[Stored items from a collection]
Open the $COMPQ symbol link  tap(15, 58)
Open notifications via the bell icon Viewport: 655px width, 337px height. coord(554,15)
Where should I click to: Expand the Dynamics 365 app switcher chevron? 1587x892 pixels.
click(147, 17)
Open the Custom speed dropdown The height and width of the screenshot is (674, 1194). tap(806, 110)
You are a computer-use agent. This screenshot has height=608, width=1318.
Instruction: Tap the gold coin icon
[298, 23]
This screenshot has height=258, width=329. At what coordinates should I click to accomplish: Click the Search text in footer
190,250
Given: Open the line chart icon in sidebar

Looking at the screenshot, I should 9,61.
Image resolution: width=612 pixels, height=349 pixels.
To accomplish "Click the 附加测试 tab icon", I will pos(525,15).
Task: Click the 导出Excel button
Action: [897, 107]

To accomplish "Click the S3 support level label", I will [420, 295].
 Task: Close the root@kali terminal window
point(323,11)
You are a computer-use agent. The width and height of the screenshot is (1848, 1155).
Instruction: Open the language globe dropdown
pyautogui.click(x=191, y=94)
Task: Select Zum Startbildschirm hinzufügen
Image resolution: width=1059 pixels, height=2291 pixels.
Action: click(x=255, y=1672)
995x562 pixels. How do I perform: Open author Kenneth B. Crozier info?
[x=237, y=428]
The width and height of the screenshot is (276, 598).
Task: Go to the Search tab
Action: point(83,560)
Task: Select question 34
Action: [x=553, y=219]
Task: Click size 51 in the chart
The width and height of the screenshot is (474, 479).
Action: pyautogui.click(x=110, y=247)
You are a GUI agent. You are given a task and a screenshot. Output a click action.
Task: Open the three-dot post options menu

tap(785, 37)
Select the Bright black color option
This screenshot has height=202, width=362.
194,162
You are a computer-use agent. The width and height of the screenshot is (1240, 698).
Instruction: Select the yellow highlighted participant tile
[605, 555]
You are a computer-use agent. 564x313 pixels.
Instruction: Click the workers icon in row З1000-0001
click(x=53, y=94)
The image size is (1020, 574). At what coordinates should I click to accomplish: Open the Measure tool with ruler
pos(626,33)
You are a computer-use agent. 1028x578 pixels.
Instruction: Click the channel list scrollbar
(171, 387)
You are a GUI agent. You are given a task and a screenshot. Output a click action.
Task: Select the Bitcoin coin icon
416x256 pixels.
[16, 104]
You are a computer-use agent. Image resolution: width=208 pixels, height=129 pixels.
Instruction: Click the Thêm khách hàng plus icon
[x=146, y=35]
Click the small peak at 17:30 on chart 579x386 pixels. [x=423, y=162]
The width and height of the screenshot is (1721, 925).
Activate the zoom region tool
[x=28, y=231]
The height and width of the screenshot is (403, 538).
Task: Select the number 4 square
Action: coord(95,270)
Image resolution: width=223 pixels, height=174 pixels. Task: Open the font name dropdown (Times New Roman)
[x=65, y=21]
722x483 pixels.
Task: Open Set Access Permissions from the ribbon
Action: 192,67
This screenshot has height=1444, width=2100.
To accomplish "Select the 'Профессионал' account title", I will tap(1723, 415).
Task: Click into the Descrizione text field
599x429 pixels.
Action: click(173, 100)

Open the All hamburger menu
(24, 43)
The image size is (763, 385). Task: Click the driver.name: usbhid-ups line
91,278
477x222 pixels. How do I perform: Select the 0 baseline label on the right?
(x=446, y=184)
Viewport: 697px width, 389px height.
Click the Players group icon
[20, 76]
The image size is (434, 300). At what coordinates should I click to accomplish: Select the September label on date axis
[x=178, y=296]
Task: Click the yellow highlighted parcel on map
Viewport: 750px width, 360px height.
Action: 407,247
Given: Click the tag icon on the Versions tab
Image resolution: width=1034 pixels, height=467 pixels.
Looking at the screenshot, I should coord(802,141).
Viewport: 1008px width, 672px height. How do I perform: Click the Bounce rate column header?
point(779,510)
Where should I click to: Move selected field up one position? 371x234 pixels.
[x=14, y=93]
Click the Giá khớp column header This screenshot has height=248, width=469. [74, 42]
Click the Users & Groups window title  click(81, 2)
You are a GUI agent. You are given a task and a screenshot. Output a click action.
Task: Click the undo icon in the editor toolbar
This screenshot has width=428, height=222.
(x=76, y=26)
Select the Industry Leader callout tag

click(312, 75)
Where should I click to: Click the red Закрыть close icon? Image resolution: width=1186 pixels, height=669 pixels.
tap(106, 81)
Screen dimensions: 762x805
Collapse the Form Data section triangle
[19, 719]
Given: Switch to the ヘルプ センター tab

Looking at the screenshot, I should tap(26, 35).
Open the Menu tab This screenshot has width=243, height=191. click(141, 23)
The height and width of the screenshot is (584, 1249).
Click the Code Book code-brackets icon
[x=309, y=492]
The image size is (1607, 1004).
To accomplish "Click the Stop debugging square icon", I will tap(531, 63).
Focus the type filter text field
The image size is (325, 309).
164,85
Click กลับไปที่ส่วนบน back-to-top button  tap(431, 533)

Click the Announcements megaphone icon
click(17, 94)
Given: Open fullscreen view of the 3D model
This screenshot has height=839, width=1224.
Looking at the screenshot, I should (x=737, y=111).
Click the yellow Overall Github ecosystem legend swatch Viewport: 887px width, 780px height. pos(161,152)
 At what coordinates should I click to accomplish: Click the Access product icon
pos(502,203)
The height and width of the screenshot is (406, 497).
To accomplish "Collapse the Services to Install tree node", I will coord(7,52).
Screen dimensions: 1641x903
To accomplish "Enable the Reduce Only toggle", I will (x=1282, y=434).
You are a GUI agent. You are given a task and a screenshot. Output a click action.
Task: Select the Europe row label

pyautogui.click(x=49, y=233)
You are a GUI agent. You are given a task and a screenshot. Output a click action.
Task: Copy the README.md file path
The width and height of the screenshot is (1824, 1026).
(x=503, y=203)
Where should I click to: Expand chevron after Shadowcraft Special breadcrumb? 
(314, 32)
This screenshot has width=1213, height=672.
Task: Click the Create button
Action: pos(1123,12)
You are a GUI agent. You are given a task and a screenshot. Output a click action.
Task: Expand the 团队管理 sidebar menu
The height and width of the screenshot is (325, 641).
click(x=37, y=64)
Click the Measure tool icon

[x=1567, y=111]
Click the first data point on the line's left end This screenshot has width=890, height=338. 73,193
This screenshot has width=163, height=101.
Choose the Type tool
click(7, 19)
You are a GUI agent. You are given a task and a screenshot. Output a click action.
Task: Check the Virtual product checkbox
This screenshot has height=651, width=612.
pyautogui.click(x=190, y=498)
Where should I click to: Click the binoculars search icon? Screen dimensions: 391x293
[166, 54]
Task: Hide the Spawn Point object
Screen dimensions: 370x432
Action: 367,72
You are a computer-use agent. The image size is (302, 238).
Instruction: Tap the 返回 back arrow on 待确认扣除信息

◆ Stated task
Quote everything in the listing above from the line containing "Open the All hamburger menu" down to the line containing "Click the Users", including both of those lines.

◆ Final result
Open the All hamburger menu
(24, 43)
The image size is (763, 385). Task: Click the driver.name: usbhid-ups line
91,278
477x222 pixels. How do I perform: Select the 0 baseline label on the right?
(x=446, y=184)
Viewport: 697px width, 389px height.
Click the Players group icon
[20, 76]
The image size is (434, 300). At what coordinates should I click to accomplish: Select the September label on date axis
[x=178, y=296]
Task: Click the yellow highlighted parcel on map
Viewport: 750px width, 360px height.
Action: 407,247
Given: Click the tag icon on the Versions tab
Image resolution: width=1034 pixels, height=467 pixels.
Looking at the screenshot, I should coord(802,141).
Viewport: 1008px width, 672px height. How do I perform: Click the Bounce rate column header?
point(779,510)
Where should I click to: Move selected field up one position? 371x234 pixels.
[x=14, y=93]
Click the Giá khớp column header This screenshot has height=248, width=469. [74, 42]
Click the Users & Groups window title  click(81, 2)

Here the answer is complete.